Lymph node involvement and base of skull invasion or ICE were noted to be risk factors for poor DFS on univariate analysis in our series. Study from Memorial Sloan-Kettering Cancer Centre showed that T4 stage and gross or clinical nerve involvement (P = 0.002) were associated with decreased progression-free survival, whereas T4 stage and lymph node involvement were associated with decreased overall survival.[19] The association of lymph node involvement with poorer outcome has also been demonstrated by Fordice et al.[16] Multiple studies have pointed out the adverse impact of perineural invasion or nerve involvement on local control and survival. However in our study, perineural involvement did not have any significant impact on DFS. This might be because of our cautious approach in the inclusion of base of the skull in the radiation target volume in all such patients, which nullified the risk of recurrence.

In our series, local failure was observed to be the predominant pattern of failure that is in accordance with the results obtained by Khan et al.,[13] Kokenmueller et al.[14] and other studies.[20,21] However, in the UCSF series reported by Chen et al.,[3] distant metastasis was the most common pattern of failure. Sites of distant failure in this study were as follows: 25 lung (71%), 5 bone (14%), 3 liver (9%), and 2 brain (6%) metastasis. A longer follow-up in our study might unveil further distant metastasis.

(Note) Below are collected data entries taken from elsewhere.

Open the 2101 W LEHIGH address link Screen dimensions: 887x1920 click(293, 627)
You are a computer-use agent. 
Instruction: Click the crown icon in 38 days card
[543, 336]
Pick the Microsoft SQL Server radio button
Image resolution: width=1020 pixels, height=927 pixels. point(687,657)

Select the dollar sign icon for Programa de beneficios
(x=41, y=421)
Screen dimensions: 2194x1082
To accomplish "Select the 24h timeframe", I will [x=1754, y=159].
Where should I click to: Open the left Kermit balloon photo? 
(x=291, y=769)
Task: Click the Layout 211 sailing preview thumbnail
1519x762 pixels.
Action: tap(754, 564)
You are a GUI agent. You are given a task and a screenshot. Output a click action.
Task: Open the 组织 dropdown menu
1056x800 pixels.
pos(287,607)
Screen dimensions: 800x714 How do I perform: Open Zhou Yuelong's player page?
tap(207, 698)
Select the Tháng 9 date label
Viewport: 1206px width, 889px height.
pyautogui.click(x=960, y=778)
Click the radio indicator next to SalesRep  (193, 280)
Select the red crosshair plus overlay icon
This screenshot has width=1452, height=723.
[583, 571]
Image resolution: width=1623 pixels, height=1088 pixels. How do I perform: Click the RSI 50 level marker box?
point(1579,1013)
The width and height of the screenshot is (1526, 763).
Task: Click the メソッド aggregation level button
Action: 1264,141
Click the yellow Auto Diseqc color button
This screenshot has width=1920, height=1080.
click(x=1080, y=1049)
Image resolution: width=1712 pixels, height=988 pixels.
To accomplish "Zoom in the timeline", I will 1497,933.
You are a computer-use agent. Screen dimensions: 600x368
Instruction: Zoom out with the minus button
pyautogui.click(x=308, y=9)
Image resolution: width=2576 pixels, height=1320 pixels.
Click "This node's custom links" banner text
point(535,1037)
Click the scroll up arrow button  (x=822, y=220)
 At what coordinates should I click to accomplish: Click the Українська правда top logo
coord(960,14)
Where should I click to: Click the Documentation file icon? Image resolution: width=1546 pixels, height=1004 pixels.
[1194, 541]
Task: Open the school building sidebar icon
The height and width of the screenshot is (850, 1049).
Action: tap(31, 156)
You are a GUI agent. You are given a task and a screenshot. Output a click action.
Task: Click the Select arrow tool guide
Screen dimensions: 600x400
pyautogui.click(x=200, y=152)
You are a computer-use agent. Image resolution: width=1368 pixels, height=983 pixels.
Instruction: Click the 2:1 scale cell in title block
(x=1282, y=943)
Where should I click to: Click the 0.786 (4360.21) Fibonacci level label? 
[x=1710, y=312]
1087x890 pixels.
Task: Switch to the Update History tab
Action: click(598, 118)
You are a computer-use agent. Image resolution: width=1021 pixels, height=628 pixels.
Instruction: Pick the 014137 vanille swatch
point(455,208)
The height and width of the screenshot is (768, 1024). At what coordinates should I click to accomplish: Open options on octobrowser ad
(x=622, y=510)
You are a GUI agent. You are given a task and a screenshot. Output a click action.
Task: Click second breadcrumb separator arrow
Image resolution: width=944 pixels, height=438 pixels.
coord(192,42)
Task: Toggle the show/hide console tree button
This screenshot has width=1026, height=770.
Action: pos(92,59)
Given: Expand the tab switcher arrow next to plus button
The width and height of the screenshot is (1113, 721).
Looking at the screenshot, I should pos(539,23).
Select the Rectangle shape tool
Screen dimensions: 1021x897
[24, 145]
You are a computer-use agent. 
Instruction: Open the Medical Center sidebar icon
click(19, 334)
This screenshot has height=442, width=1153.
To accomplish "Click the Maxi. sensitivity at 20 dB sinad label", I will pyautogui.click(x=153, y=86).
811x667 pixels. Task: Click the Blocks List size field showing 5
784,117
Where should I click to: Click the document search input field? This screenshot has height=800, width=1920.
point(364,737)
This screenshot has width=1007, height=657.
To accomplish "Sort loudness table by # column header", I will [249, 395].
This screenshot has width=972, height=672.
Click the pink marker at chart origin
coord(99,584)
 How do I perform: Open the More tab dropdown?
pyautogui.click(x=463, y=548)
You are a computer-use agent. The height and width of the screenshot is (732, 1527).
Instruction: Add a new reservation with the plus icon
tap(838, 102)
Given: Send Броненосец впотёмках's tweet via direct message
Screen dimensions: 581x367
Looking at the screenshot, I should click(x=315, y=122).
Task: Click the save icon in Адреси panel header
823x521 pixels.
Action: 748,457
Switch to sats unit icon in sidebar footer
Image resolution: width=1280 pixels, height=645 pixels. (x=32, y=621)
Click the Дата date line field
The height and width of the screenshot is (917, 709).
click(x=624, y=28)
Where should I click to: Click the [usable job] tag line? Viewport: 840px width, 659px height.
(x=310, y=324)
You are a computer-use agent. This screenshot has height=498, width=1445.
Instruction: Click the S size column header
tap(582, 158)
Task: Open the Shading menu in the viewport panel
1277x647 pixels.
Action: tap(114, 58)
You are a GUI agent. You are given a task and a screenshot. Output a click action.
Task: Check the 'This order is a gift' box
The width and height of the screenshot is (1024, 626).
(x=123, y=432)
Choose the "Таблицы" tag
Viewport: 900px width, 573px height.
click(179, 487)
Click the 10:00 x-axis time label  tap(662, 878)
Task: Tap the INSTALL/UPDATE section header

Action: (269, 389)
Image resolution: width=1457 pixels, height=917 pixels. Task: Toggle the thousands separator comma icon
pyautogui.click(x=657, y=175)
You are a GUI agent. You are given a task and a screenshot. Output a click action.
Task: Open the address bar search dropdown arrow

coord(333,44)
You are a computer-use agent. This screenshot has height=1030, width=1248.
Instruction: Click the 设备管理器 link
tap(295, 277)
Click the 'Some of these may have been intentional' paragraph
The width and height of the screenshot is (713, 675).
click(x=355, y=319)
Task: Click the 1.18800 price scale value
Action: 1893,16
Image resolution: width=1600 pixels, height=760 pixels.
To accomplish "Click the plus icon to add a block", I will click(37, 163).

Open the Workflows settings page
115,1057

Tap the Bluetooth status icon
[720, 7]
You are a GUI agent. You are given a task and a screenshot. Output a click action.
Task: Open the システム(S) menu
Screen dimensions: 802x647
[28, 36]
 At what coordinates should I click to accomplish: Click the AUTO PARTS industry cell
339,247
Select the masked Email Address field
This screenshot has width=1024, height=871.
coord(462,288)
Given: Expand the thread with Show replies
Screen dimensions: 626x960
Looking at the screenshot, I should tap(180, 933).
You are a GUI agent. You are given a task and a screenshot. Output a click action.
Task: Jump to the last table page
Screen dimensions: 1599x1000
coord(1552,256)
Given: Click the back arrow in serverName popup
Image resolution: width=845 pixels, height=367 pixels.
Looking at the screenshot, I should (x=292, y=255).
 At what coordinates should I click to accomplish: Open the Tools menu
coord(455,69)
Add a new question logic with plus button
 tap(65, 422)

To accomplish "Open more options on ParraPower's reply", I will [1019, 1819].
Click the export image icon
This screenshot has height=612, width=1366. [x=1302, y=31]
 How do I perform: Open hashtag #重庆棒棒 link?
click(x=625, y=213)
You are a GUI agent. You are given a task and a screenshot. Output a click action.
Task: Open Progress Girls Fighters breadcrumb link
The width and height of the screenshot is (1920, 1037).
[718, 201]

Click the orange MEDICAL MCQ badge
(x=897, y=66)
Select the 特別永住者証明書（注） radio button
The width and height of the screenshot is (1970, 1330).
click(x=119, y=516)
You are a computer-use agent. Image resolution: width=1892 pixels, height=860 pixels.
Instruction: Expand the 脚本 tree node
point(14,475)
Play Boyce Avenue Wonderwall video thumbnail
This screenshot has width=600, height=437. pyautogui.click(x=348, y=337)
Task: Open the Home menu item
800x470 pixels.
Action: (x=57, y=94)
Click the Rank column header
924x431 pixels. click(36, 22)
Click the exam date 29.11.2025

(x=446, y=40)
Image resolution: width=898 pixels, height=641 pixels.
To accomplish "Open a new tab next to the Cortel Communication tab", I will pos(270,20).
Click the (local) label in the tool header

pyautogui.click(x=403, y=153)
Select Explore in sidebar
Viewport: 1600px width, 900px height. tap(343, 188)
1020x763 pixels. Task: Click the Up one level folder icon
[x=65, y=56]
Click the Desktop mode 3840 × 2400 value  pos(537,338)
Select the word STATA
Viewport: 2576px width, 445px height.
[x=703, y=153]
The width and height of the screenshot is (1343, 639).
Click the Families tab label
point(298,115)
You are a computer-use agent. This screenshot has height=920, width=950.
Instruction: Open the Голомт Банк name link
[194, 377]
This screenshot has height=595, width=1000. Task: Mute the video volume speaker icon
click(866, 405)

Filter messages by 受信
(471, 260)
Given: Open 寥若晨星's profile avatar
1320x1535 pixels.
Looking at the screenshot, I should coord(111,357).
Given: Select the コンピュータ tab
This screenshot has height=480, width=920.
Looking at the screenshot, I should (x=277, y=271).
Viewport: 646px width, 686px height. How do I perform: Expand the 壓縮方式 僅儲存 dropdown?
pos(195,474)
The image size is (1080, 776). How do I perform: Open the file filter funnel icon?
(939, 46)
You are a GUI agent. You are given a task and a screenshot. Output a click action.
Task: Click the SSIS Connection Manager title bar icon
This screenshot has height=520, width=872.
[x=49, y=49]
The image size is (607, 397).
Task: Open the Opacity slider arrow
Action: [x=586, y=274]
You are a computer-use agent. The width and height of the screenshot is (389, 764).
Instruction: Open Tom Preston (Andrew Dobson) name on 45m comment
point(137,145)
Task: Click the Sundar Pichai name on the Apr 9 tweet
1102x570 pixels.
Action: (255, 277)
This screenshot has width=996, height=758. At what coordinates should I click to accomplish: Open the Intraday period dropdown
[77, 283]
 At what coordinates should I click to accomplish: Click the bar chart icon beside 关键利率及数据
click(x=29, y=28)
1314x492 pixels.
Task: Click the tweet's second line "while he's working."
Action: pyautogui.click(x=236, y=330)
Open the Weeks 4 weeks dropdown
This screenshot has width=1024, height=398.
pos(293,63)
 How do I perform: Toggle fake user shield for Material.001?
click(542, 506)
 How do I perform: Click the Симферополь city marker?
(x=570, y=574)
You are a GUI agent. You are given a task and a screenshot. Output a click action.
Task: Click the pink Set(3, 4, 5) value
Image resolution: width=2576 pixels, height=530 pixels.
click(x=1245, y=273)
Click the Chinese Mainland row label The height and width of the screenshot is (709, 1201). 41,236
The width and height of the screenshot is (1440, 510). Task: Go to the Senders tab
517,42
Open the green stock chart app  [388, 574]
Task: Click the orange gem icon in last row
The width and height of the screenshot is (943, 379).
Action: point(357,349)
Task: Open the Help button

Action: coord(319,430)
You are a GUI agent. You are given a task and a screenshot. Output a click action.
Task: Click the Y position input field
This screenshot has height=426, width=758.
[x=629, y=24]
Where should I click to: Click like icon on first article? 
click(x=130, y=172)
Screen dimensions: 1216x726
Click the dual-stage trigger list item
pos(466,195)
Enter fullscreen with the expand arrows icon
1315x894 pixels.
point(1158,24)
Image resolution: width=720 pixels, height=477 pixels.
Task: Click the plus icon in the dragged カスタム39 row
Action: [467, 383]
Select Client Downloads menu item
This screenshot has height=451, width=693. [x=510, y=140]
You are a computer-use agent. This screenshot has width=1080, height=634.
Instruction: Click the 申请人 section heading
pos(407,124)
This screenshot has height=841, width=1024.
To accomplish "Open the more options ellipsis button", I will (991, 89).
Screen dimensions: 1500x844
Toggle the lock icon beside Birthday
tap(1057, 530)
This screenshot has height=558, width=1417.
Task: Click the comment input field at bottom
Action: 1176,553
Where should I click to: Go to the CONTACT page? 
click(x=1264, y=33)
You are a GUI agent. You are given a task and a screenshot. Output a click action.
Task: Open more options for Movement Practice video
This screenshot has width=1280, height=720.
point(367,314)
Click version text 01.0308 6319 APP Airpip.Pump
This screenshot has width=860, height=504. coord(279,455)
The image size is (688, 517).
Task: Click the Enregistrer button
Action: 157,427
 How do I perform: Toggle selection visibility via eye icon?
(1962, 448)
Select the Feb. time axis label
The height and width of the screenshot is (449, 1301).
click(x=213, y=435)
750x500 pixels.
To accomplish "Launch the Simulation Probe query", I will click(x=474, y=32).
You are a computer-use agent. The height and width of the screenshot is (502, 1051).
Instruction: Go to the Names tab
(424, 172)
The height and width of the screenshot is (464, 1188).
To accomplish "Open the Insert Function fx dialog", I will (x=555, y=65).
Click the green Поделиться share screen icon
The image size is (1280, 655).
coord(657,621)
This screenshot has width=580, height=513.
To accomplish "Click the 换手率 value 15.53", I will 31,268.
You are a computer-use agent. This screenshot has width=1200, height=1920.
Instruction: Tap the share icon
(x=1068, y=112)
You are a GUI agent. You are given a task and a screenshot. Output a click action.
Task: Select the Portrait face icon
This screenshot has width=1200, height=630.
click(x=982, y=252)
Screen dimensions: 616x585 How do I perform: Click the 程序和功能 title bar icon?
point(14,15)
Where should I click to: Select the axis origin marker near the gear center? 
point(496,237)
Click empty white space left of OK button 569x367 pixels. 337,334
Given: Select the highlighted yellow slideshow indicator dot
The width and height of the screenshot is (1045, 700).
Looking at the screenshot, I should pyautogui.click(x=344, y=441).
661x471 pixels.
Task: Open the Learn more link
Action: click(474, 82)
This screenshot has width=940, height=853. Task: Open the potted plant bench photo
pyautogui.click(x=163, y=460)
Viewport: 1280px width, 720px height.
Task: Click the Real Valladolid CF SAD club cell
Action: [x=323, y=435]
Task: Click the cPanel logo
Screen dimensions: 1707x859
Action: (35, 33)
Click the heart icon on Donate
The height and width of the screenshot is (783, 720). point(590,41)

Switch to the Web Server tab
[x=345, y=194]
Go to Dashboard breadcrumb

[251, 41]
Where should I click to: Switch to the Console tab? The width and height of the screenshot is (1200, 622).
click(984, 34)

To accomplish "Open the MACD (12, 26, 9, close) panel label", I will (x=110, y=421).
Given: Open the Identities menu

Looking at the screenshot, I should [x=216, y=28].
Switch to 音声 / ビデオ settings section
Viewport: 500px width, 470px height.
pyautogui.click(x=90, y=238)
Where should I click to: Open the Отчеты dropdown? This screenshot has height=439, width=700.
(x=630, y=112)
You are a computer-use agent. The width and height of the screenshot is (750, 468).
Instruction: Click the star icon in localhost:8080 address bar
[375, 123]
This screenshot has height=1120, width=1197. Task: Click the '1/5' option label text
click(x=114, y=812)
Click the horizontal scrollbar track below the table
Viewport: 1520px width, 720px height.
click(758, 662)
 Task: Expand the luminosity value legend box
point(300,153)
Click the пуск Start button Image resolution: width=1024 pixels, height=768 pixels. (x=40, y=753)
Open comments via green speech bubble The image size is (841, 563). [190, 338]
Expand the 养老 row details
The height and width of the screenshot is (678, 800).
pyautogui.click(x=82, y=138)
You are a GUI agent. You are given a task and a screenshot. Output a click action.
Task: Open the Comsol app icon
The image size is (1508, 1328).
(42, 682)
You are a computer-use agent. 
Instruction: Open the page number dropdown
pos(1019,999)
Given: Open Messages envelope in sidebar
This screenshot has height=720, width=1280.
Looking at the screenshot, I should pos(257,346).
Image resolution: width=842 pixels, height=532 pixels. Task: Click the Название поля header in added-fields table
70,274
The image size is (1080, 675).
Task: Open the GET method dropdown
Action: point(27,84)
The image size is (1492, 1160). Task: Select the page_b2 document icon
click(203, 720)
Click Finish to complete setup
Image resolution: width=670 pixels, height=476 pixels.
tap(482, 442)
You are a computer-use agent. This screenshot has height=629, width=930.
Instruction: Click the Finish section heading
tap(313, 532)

The current study, in accordance with literature from different parts of the world, shows excellent tolerance to PORT with favorable acute toxicity profile. However, lack of attention to late toxicity, which might be significant in long-term survivors, is a limitation of our study.

Although subject to inherent limitations of any retrospective study, the current study highlights the superiority of surgery, followed by adjuvant radiation in managing patients of HN ACC. Invasion of skull base or ICE was found to be an independent prognostic factor in our study. However, the adverse prognostic impact of positive margin was negated by the routine use of high dose PORT. The median follow-up duration in the present study is comparatively shorter than other contemporary series, which is essentially due to poor compliance to long-term follow-up policy, mandatory for HN ACC. Last but not the least; more attention needs to be focused on late toxicity, functional outcome, and quality of life in long-term survivors.

CONCLUSION

The current single institutional analysis clearly demonstrates the superiority of multi-modality management in the form of surgery and adjuvant radiation in the management of HN ACC. Invasion of skull base or ICE confers poor prognosis. However, the prognostic impact of positive margin on local control and survival can be nullified by the routine use of high dose radiation therapy in such cases. Special attention needs to be given to late morbidities and quality of life issues in long-term survivors.